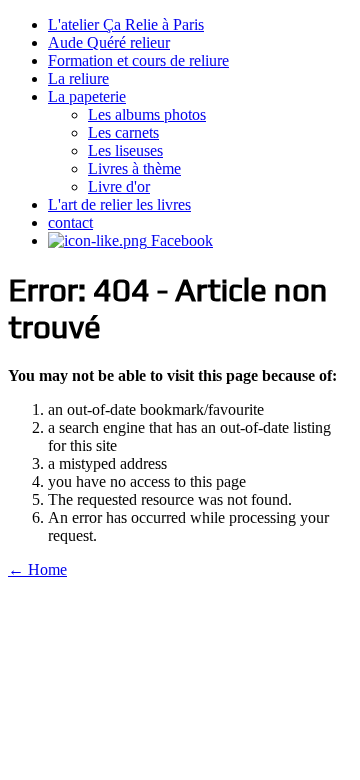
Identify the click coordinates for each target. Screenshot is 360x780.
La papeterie (87, 96)
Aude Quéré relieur (109, 42)
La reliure (78, 78)
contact (70, 222)
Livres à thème (134, 168)
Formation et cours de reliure (138, 60)
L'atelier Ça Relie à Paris (126, 24)
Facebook (180, 240)
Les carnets (123, 132)
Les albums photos (147, 114)
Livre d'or (119, 186)
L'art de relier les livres (119, 204)
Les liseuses (125, 150)
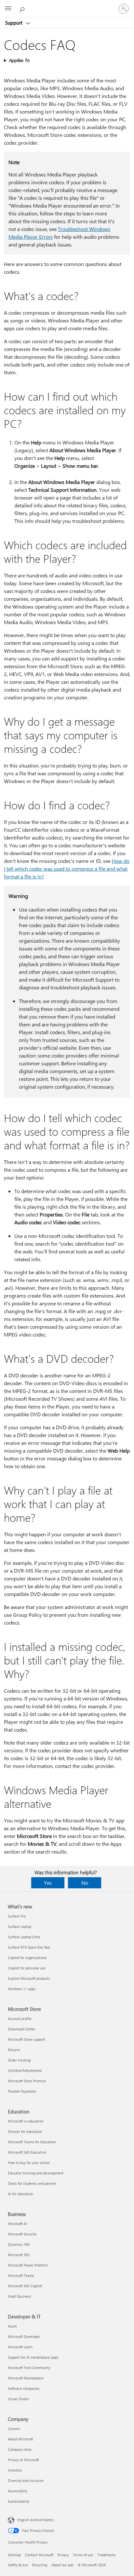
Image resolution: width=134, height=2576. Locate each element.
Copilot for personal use (27, 1967)
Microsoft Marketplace (26, 2378)
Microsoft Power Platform (28, 2265)
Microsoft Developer (24, 2336)
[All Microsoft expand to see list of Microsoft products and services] (8, 9)
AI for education (20, 2193)
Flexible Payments (22, 2091)
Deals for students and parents (32, 2183)
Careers (14, 2428)
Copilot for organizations (27, 1957)
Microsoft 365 (19, 2254)
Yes (48, 1882)
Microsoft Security (22, 2233)
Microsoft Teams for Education (32, 2141)
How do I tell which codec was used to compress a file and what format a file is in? (66, 868)
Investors (15, 2470)
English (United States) (36, 2519)
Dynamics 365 (19, 2244)
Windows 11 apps (21, 1988)
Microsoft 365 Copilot (25, 2285)
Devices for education (25, 2131)
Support (14, 22)
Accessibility (17, 2490)
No (84, 1882)
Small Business (19, 2296)
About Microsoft (20, 2439)
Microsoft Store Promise (27, 2080)
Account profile (20, 2018)
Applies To (19, 60)
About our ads (62, 2564)
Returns (14, 2049)
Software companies (24, 2388)
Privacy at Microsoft (23, 2459)
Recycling (39, 2564)
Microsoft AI (17, 2223)
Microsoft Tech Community (29, 2367)
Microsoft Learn (20, 2346)
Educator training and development (35, 2173)
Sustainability (18, 2501)
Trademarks (106, 2554)
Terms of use (83, 2554)
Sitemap (14, 2554)
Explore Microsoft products (29, 1978)
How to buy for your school (29, 2162)
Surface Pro (17, 1916)
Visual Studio (18, 2398)
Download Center (21, 2028)
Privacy (63, 2554)
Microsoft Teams (21, 2275)
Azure (12, 2326)
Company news (20, 2449)
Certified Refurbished (24, 2070)
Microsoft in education (25, 2121)
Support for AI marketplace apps (33, 2357)
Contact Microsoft (39, 2554)
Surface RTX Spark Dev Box (29, 1947)
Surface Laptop (19, 1926)
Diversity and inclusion (26, 2480)
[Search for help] (22, 8)
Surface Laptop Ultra (24, 1936)
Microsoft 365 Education (27, 2152)
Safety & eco (18, 2564)
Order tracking (19, 2060)
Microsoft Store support (26, 2039)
==*==
What this task involves: Tell how many lines in the listing include the string "Surface", and write nothing but that number.

Result for this task: 4